Robert Meyer, director of engineering services at FirstService Residential, says that one of the biggest issues his company sees with homeowners who go away is that they either turn off their heat entirely or they turn it down too low. “They might lower the thermostat to 50 degrees thinking that is well above freezing,” he says, “but that’s only at the point where the thermostat is measuring the temperature.” 
He explains that the temperature in other areas of the home – such as in a wall, a ceiling or an attic – may actually dip below freezing, especially during a cold snap. This can lead to serious flooding problems if pipes freeze and burst. (Read more about how to protect pipes.)
5. Unplug appliances – but leave your electricity turned on.
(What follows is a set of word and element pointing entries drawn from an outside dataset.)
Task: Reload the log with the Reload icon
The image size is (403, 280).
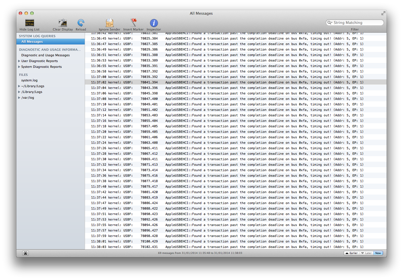Action: click(81, 23)
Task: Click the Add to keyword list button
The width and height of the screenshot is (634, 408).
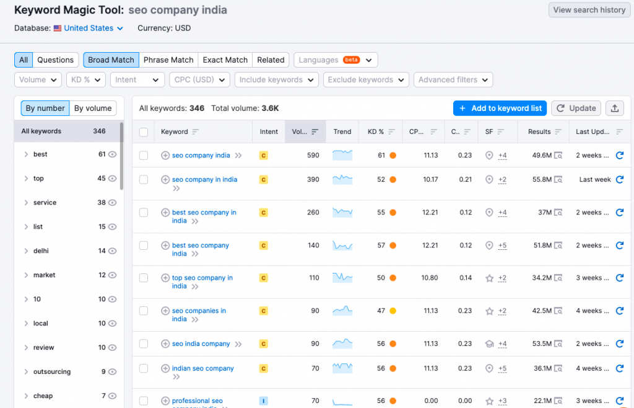Action: coord(499,108)
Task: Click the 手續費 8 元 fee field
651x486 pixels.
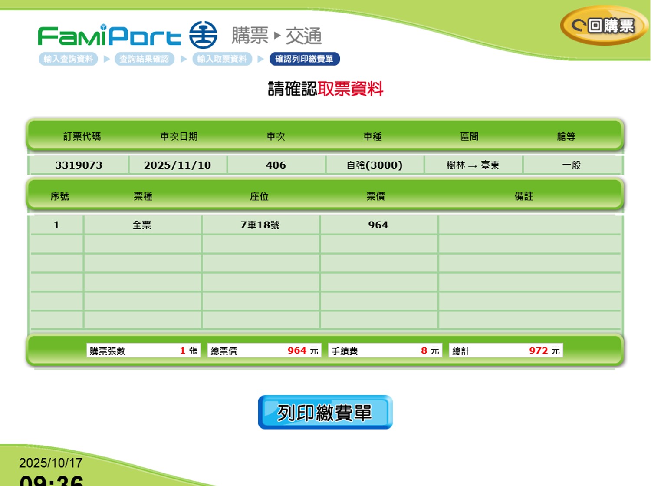Action: point(385,350)

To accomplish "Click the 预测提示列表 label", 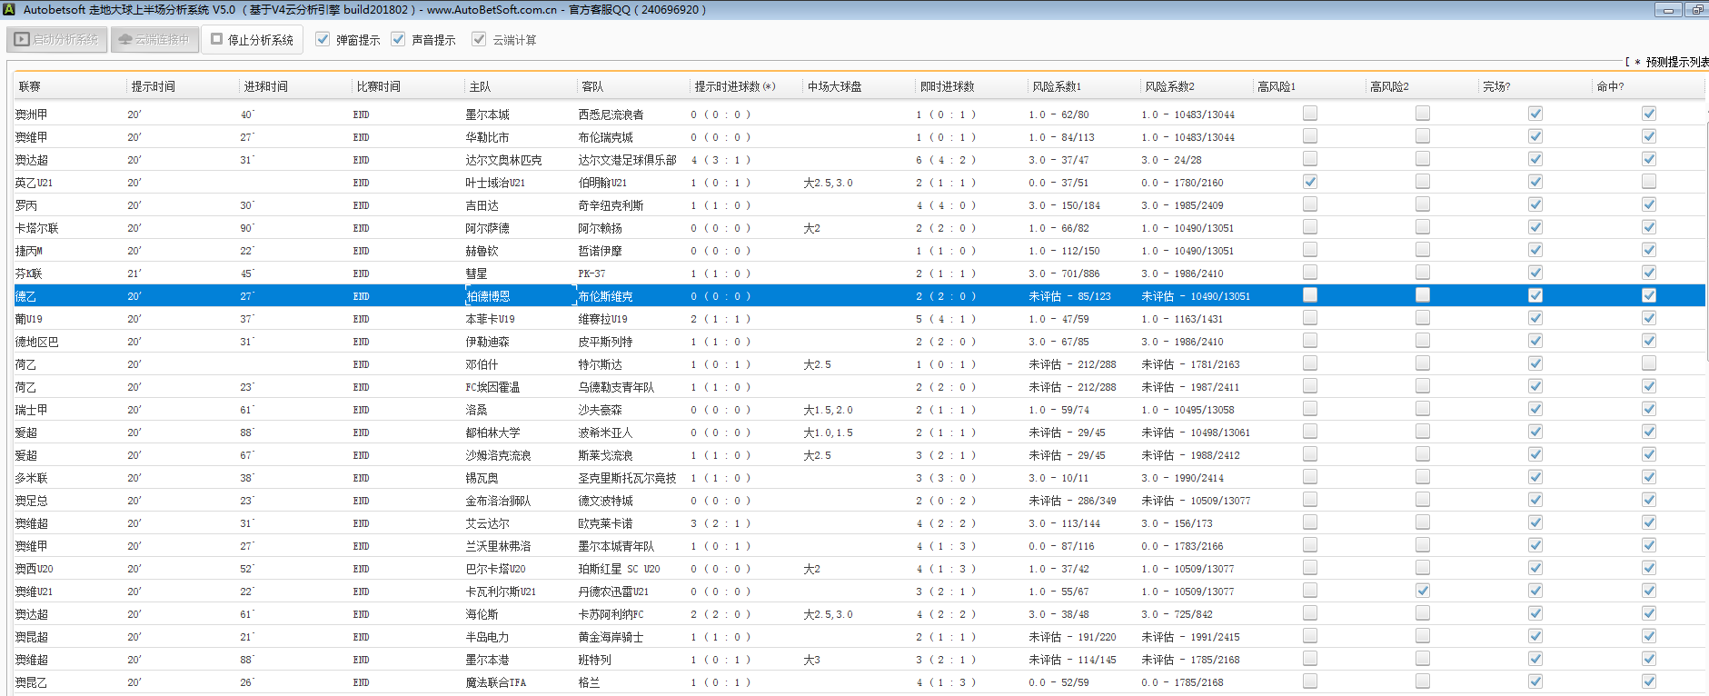I will pyautogui.click(x=1675, y=62).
Items that can pose a fire hazard, such as toasters, computers, televisions and microwaves, should be unplugged during a long absence. However, it’s generally not a good idea to shut off the power entirely. Meyer warns that residents often don’t realize that their heating system has components that depend on electricity even if they don’t use electric heat. For example, in a home that has its own furnace, electricity is needed to keep the furnace fan functioning. “Without the furnace fan running, a unit can freeze,” he says. 
6. Prevent intruders.
Timers that are set to turn on lights can help make a home appear occupied. In some cases, it may also make sense for homeowners to install motion detection lights, as well as an alarm system that enables home monitoring from a smart phone. 
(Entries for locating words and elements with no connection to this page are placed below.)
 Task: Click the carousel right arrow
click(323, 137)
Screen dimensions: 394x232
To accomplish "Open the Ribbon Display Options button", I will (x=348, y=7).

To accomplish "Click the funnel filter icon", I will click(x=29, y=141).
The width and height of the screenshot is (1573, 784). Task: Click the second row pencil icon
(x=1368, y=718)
7. Verify insurance coverage.
For their own protection, as well as for the protection of others living in the HOA or condo association, it’s important for residents who will be away to check that their homeowners insurance provides the right coverage and that their premiums are paid up. 
8. Ask someone to keep an eye on your home.
The best way for absent residents to ensure that their homes remain safe and problem-free is to have a family member, friend or trusted neighbor check in periodically. Besides taking care of minor upkeep, like watering plants, a regular visitor will quickly notice any problems and be able to alert the homeowner.
9. Tell your board or association manager that you’ll be away.
Surprisingly, many people fail to inform their board or association manager when they plan to be gone for an extended period of time. It’s important for the board to be aware of absences and to have a forwarding address where a resident can receive important letters and notices. 
10. Stay connected with your association. 
It’s easy for association members who are away to feel left out of activities back home. A community website that is available anytime, from anywhere, can go a long way in helping them stay informed about association business, as well as social events. A good property management software program will also enable board members, residents and the association manager to reach out to each other directly – another way in which out-of-town homeowners can stay connected with the community.